Home prices in Danville, Ill., underwent a smaller-than-average decrease from their peak in the third quarter of 2007. Moreover, home prices increased slightly (1.5%) from the second quarter of 2010 through the second quarter of 2011. This was only a momentary improvement, though, as home values dropped 9% from January to October of this year.
Yuba, Calif., was one of the hardest-hit real estate markets in the country during the recession. From its peak in the second quarter of 2005, home values in the region plunged a stunning 51.1%, one of the 10 biggest declines in the country. In the first 10 months of the year, prices fell just over 9%. Unemployment in Yuba is 16.7%, the third-highest rate in the country. This is actually a substantial decline from the beginning of this year, when it had a rate of 21%.
Tucson’s economy was hit harder than most areas in the country. This is also true for its housing market. The metropolitan area has had very high foreclosure rates. This, combined with what has been a weak job market in the area, caused home prices to drop 42.8% from their peak in the first quarter of 2006. Home prices are still falling, although at a much slower rate than in previous quarters. From January to October of this year, home values fell 9.36%.
Since their peak in the first quarter of 2006 to the second quarter of 2011, home prices in the Reno-Sparks metropolitan area sank a jaw-dropping 51.1%. This is among the largest drops in the country. Home values in the region have yet to increase at all, however, their rate of decline has slowed down. Additionally, the metropolitan area had a foreclosure rate of nearly 5% as of September, among the highest rates in the country. The overall economy of the Reno-Sparks area is still in bad shape, with an unemployment rate of 13.3%, which is much higher than the national average.
Home values in the Bloomington-Normal metropolitan area have decreased more than those in any other area of the country from January to October 2011. Home prices in the metropolitan area did not peak until the first quarter of 2008. According to Fiserv-Case Shiller, home prices have declined just under 1% from their peak to the second quarter of 2011. From January to October of this year, however, they dropped a dramatic 10%.
Bloomington, Ind., is a prime example. Home values in the metropolitan statistical area did not peak until the second quarter of 2010, nearly three years after the national average. That means demand remained good through the recession. Since that peak, values have dropped only 3.7 percent. Compared to a national market where prices have dropped by nearly a third since 2006, this decline is nominal. Bloomington shares another characteristic with home markets that have done well. Its unemployment rate is only 7.3 percent, nearly two full points below the national average as of October.

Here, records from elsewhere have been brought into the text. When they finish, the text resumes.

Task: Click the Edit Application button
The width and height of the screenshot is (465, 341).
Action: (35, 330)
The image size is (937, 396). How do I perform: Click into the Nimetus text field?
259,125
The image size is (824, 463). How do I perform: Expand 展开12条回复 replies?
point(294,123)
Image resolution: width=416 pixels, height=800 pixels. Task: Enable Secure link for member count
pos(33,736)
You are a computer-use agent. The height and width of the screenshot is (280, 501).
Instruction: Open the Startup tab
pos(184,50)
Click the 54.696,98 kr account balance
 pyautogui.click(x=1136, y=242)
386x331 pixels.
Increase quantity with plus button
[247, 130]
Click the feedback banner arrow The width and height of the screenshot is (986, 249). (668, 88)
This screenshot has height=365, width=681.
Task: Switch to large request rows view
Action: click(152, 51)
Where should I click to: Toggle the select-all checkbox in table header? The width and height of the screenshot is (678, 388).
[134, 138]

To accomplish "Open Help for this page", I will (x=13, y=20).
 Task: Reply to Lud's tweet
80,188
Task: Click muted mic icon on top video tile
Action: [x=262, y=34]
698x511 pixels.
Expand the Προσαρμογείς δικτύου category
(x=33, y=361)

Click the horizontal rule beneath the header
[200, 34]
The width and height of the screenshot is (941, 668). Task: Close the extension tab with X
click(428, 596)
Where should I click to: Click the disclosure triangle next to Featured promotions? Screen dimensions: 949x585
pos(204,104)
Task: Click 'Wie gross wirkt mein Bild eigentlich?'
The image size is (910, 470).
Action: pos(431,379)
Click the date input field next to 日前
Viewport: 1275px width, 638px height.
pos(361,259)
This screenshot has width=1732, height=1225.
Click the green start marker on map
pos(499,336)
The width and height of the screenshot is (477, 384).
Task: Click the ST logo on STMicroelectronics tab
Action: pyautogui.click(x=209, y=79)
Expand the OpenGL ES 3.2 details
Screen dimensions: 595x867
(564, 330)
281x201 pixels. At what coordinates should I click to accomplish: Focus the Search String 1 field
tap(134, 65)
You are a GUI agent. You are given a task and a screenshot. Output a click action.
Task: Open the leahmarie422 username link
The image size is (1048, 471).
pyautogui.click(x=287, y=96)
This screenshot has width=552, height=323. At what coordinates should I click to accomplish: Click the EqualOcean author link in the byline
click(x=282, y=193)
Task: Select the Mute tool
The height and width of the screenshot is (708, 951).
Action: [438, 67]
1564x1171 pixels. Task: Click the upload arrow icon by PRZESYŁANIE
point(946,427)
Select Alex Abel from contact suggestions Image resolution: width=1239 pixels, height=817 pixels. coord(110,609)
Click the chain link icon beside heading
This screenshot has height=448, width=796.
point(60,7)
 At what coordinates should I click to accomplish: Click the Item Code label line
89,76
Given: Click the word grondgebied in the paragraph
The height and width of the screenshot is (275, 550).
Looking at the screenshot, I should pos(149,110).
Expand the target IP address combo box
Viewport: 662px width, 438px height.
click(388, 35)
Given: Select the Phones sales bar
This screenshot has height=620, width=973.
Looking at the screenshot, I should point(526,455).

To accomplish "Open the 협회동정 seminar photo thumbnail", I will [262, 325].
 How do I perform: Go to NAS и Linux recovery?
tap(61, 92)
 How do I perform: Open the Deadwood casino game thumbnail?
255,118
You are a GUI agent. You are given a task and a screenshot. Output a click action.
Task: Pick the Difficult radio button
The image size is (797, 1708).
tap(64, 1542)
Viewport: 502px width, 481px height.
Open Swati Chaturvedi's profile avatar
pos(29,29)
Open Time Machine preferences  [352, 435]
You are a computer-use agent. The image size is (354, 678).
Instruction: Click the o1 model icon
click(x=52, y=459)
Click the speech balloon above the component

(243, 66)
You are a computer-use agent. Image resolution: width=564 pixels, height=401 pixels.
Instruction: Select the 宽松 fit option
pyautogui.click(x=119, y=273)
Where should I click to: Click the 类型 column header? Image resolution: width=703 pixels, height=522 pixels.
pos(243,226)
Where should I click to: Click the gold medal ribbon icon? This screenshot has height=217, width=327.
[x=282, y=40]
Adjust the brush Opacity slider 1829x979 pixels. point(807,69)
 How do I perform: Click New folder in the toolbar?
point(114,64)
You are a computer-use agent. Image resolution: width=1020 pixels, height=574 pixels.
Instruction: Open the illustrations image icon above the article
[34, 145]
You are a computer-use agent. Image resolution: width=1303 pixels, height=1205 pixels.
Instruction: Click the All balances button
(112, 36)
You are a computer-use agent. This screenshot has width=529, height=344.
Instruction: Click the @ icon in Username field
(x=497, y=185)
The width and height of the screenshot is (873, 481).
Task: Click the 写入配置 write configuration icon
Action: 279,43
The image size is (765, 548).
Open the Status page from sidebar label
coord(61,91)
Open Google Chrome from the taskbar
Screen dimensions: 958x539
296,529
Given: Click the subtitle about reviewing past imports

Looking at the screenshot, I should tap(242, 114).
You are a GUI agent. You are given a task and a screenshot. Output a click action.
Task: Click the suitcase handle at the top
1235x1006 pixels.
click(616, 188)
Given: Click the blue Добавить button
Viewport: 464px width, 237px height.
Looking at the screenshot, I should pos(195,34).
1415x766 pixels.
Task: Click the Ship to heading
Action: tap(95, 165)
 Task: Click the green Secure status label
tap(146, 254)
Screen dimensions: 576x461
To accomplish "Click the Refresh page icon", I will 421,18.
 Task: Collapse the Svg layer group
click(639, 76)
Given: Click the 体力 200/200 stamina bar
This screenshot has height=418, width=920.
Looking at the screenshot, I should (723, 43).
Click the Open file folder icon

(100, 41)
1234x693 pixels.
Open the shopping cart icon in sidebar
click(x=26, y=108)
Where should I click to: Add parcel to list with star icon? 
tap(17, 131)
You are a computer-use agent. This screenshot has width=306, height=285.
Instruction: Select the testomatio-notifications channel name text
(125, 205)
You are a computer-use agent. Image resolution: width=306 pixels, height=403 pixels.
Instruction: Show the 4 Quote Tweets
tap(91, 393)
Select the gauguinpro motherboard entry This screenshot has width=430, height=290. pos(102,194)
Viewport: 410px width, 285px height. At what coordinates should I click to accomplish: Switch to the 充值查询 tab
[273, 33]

A prime example at the other end of the market is the Reno-Sparks metro area. Home prices peaked early, in the first quarter of 2006. This is probably because of the Nevada building boom, which also hit Nevada's Las Vegas-Paradise metro area. Home inventory was so large that the numbers of vacant homes grew rapidly, even before the recession officially began. Since their peak, home prices in Reno-Sparks have plummeted more than 51 percent by October, and they continue to fall to this day. There is not a strong employment base to support home prices and sales. Unemployment in the Reno area is 12.1 percent.
24/7 Wall St. relied on CoreLogic's Home Price Index to identify the metropolitan statistical areas that increased and decreased the most from January to October of this year. CoreLogic also provided Foreclosure data for the 384 MSAs that the company tracks. Data reflecting the amount each housing market is down from its peak value is from Fiserv-Case Shiller. Unemployment data for October of this year is from the Bureau of Labor Statistics.
24/7 Wall St. found, as it reviewed the housing markets in 384 U.S. metropolitan statistical areas, that those regions that survived the recession the best economically have begun to see a rebound in home prices. Markets marred by high unemployment and sharp drops in home prices have usually not recovered at all.